After mulling it over I decided it was a Korean BBQ. "Mr. Pie" sounded like an anglicized version of a Korean name and, from a lack of imagination, he had tacked on the BBQ bit to denote his specialty. I was excited. I like Korean food and envisioned bright red kimchi bits, smoke, sizzling meat, and delicate morsels of white rice in a tiny bowl.

After a week or so, when wandering home from a shopping spree at Damas Supermarket, I decided to check out Mr. Pie.

To my extreme disappointment, it turned out to be a shawarma shop! Not another shawarma shop! How boring! How overdone! There was already a shawarma shop up the street - Shawarma Palace - and, as far as I was concerned, that was quite enough for this stretch of Carling. Shawarma Palace has delectable, juicy chicken shawarma, and a good range of side dishes and drinks. It is actually a cousin of the Shawarma Palace on Rideau St, which I have previously mentioned, and is of a similarly high quality. Why did we need another shawarma shop on Carling?

It seemed, however, that this new one was trying to put a different spin on things; on the menu board they showed an assortment of Lebanese pies: beef, spinach, chicken, and cheese (hence the name "Mr. Pie, I concluded). I love Lebanese spinach pies (fatayer) so was mollified that at least I now had a ready source of those. But when I asked the man at the counter for one, I was told that they no longer carried the pies!

So then I got pretty angry. "But why?" I asked. "Your name says "Mr.

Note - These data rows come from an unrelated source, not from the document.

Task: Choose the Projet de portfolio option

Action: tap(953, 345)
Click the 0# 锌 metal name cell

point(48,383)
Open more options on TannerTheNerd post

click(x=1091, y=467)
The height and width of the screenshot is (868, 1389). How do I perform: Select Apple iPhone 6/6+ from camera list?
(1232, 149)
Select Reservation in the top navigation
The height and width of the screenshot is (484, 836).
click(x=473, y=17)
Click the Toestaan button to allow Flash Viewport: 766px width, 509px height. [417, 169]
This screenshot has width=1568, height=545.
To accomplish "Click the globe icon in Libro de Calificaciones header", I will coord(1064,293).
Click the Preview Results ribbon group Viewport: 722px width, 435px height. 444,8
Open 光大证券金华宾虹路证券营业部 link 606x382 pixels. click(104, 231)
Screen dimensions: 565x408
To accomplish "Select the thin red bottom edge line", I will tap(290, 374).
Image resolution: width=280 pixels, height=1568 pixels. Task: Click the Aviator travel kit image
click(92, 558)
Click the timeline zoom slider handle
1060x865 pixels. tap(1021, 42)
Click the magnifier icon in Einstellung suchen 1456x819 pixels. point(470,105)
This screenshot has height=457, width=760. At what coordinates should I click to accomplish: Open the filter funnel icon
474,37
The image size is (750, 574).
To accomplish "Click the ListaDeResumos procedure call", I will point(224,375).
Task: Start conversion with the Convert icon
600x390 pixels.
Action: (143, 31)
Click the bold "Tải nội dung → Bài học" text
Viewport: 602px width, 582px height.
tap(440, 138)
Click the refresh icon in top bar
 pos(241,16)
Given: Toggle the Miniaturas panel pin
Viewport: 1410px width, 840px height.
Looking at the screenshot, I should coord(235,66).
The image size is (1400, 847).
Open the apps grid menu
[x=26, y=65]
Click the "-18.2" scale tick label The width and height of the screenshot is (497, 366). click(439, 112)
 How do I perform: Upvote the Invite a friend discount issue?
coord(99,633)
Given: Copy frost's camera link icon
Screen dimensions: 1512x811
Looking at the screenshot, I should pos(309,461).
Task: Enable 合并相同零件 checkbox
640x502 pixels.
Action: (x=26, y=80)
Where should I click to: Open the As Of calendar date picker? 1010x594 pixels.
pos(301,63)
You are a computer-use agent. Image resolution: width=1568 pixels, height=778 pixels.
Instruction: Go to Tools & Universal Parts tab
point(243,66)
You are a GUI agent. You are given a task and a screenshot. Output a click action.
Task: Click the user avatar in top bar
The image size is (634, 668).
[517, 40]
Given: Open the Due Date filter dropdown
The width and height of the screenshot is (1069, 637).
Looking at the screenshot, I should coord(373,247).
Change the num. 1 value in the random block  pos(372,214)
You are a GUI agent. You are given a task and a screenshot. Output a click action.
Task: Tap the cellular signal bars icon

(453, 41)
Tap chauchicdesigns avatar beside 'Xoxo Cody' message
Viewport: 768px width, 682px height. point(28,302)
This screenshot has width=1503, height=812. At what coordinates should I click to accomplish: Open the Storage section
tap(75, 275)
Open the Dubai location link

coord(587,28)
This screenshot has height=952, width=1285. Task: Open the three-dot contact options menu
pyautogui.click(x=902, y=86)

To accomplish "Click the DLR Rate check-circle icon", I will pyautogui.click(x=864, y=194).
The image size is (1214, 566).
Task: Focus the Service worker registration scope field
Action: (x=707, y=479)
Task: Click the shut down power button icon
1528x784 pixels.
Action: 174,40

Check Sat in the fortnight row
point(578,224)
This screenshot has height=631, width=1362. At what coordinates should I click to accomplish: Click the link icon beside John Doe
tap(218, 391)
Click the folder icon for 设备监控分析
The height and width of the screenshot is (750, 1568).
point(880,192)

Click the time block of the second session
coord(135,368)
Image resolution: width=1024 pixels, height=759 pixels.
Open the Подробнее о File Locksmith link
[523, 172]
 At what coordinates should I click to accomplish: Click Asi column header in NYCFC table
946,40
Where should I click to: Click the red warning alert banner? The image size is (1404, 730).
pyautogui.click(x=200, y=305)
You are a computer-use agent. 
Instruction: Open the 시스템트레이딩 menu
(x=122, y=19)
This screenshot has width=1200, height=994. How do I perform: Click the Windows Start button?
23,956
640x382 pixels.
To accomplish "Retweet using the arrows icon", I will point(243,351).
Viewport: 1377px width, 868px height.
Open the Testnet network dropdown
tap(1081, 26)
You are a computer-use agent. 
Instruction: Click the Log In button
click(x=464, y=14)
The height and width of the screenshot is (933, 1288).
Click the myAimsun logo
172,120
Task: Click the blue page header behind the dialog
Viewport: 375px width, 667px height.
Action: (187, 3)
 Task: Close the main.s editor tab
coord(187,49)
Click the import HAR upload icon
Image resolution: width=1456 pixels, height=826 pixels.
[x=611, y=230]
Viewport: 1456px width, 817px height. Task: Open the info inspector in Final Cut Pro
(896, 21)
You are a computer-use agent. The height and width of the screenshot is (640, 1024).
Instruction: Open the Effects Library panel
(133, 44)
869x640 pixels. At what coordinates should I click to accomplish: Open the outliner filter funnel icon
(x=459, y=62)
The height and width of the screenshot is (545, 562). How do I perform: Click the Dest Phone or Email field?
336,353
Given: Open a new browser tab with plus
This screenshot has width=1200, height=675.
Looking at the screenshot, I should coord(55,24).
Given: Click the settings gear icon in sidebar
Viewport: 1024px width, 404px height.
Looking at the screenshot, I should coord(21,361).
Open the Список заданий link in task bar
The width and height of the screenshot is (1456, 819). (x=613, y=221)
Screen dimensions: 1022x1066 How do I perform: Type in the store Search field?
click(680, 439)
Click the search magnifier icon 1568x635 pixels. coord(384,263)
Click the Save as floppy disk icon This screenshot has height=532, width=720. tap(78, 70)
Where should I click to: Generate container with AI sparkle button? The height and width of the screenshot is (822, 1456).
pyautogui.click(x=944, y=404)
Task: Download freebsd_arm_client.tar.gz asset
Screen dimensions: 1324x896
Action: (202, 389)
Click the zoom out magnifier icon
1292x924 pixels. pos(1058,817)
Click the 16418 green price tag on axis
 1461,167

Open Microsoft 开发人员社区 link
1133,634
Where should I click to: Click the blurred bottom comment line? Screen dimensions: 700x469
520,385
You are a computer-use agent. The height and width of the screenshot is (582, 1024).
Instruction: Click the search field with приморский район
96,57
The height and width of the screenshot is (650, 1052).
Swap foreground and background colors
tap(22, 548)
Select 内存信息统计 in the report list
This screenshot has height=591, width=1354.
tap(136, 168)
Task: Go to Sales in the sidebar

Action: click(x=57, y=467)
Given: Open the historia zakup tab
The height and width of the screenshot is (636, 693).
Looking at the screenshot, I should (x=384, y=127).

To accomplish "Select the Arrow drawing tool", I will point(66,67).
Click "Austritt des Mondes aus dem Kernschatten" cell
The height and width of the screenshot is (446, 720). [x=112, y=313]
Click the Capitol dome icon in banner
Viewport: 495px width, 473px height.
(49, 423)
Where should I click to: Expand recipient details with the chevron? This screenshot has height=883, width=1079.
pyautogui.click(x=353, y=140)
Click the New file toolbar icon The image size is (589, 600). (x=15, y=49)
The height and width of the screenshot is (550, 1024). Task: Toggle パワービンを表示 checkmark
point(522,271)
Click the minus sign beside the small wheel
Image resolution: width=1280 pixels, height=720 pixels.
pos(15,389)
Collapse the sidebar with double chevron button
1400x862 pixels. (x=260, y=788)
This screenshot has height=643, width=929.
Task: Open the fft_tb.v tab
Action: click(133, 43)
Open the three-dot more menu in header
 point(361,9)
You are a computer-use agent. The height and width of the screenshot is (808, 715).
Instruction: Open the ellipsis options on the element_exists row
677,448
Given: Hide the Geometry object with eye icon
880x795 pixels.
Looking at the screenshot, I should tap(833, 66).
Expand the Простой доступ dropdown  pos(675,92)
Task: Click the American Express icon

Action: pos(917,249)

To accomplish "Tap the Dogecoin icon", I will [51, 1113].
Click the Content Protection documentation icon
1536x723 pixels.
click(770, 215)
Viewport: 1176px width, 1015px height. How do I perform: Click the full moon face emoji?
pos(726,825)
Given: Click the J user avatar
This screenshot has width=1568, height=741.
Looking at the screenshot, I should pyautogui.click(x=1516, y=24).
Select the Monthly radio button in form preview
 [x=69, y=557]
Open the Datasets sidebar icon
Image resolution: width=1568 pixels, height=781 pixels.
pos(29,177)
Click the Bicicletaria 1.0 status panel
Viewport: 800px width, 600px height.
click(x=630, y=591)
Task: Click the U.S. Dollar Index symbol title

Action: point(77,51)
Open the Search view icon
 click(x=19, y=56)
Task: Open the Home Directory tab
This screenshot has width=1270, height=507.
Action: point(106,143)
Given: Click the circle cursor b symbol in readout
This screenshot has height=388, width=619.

Pie and BBQ!" "Yeah, I know," he said, "but the pies, they were not selling". So we are going to change the name. Nobody knows what it means. So we are changing it to Shawarma House."

Shawarma House? Boring upon boring! Why not just call it "Shawarma Shawarma" or "Shawarma Blah Blah" and be done with it?

I was sad. The mystery was gone. There was no Korean gentleman dishing up bulgogi or bibimbap. There were no pies. And soon, there would not even be the alluring neon sign left to look upon.

A few weeks later Mr. Pie and BBQ was officially gone, and in its place was a boring red "Shawarma House" sign. I've forgiven the shopkeepers for leading me on, and I have gotten food there a few times (it's only okay - not nearly as good as Shawarma Palace; but then you wouldn't expect a "House" to have as good food as a "Palace", now would you?) but I still mourn the old Mr. Pie & BBQ.

I'm getting over it, though. There are other places to discover, other food shops to explore, and other other foody mysteries to unveil, all along this great avenue called Carling.